Liquid-liquid phase transitions in binary and ternary mixtures of proteins.
Mixing two proteins of opposite net charge provokes a liquid-liquid phase transition. This is evidenced by an increase in turbidity and the formation of homogeneous and spherical “aggregates” (Nigen et al, 2007). This was first demonstrated for one couple a protein, alpha-lactalbumin and beta-lactoglobulin, and was proposed to be a specific phenomenon due to the metastable state of the molten globule of alpha-lactoablumin. We found that the transition could be observed for any kind of binary mixtures only at a pH where basic and acidic proteins bear an exact opposite net charge and if the size of the two partners is similar.

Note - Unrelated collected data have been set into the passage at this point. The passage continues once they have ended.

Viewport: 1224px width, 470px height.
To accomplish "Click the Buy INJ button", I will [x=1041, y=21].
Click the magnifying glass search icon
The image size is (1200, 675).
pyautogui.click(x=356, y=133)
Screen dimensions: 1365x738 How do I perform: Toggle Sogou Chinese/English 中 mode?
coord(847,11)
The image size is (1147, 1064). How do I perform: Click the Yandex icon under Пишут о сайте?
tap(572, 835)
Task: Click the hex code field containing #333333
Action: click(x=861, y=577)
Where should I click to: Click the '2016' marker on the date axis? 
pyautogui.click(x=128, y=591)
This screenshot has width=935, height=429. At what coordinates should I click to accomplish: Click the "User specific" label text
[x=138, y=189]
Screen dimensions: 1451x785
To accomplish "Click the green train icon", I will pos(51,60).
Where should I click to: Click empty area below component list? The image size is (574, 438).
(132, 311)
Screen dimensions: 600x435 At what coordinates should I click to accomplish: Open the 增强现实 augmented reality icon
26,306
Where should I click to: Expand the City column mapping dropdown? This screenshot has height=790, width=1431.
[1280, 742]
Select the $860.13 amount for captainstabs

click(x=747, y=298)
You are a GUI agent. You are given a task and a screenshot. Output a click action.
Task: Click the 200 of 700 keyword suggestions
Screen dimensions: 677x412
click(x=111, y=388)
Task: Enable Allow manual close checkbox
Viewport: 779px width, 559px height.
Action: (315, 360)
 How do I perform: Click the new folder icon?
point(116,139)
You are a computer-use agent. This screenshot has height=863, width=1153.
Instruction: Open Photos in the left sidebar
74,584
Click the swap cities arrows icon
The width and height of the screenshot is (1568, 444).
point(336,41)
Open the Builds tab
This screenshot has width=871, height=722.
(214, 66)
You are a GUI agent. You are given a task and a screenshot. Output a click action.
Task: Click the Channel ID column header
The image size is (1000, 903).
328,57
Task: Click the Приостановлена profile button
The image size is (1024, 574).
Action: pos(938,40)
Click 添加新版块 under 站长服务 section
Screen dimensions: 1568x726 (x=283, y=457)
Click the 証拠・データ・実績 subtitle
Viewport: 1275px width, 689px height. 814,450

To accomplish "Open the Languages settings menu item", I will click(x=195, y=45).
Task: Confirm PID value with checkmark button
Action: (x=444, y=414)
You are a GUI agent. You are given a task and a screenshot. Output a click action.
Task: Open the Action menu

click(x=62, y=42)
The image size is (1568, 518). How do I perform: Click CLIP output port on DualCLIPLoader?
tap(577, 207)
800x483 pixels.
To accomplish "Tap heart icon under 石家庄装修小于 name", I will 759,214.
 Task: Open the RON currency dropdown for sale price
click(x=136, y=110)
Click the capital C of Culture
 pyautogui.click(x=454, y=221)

LYS: lysozyme, ALA: alpha-lactalbumin, OVA: ovalbumin, AVI: avidin, BSA: bovine serum albumin.
We were able to incorporate more than two proteins in the same sphere. Lysozyme and avidin are two basic proteins that cannot form spherical aggregates. We labelled them with either FITC or RITC. We prepared mixtures of Lysozyme-FITC, Avidin-RITC, and the acidic protein ovalbumin. We found that both basic proteins were detectable in the same microspheres.
The molar ratio of the three proteins is still to be determined.
The ability of incorporating more than two proteins at a time is encouraging if one considers that these structures may be used as vehicles to carry functional compounds.
Attemps to observe the fomation of microspheres in real time.
Ovalbumin and lyzozyme were mixed on ice to produce “amorphous aggregates”.
The mixtures were placed on a microscope slide and covered with a coverslip. During the observation, the sample warmed up to room temperature, which allowed phase separation and sphere formation. With this setup, aggregates are not always spherical because the samples were stuck between the slide and the coverslip.